Background: The contribution of immune activation to arterial stiffness and its reversibility in human immunodeficiency virus (HIV)-infected adults in sub-Saharan Africa is unknown.

Methods: HIV-uninfected and HIV-infected Malawian adults initiating antiretroviral therapy (ART) with a CD4+ T-cell count of <100 cells/μL were enrolled and followed for 44 weeks; enrollment of infected adults occurred 2 weeks after ART initiation. We evaluated the relationship between carotid femoral pulse wave velocity (cfPWV) and T-cell activation (defined as HLA-DR+CD38+ T cells), exhaustion (define as PD-1+ T cells), and senescence (defined as CD57+ T cells) and monocyte subsets, using normal regression.

Results: In 279 HIV-infected and 110 HIV-uninfected adults, 142 (37%) had hypertension. HIV was independently associated with a 12% higher cfPWV (P = .02) at baseline and a 14% higher cfPWV at week 10 (P = .02), but the increases resolved by week 22. CD4+ and CD8+ T-cell exhaustion were independently associated with a higher cfPWV at baseline (P = .02). At 44 weeks, arterial stiffness improved more in those with greater decreases in the percentage of CD8+ T cells and the percentage of PD-1+CD8+ T cells (P = .01 and P = .03, respectively). When considering HIV-infected participants alone, the adjusted arterial stiffness at week 44 tended to be lower in those with higher baseline percentage of PD-1+CD8+ T cells (P = .054).

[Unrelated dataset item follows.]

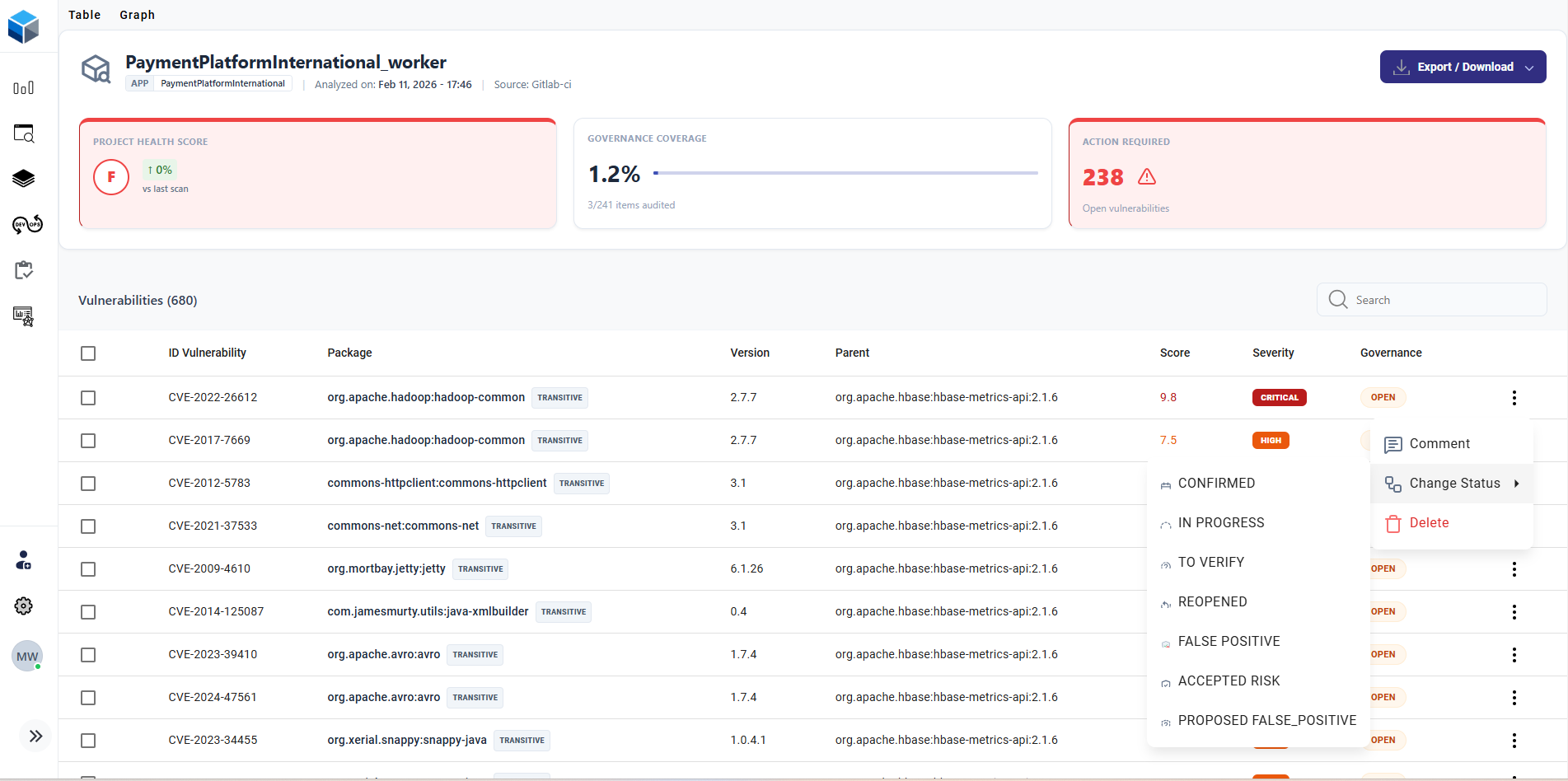Check the box for CVE-2017-7669
This screenshot has height=781, width=1568.
(88, 441)
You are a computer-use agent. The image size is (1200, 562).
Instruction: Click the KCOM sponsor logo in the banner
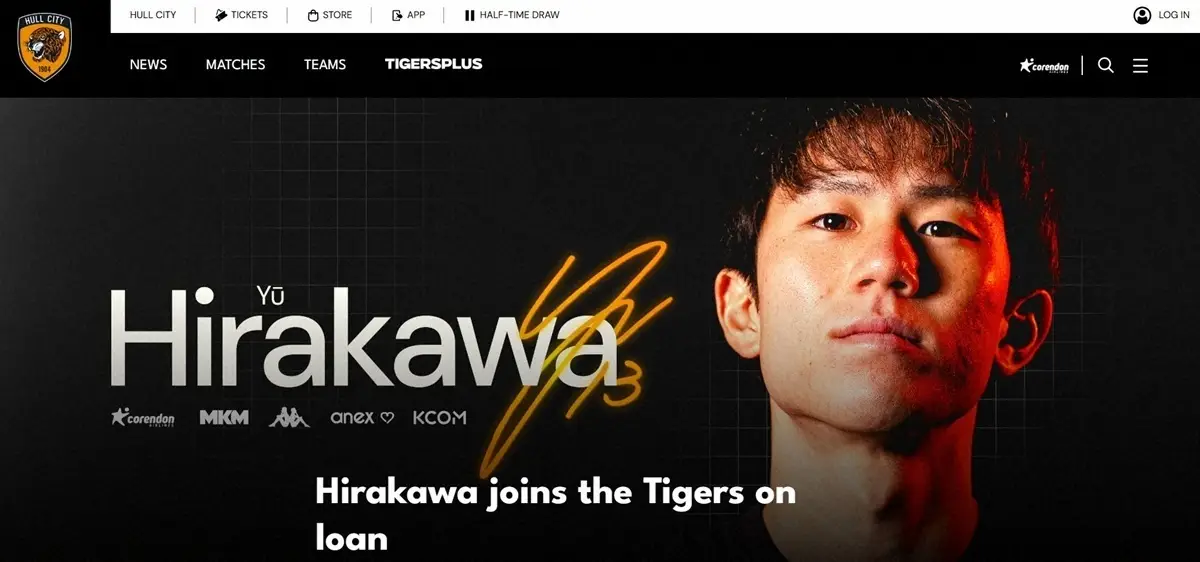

Conclusions: PD-1+CD8+ T-cells are associated with HIV-related arterial stiffness, which remains elevated during the first 3 months of ART. Resources to prevent cardiovascular disease in sub-Saharan Africa should focus on blood pressure reduction and individuals with a low CD4+ T-cell count during early ART.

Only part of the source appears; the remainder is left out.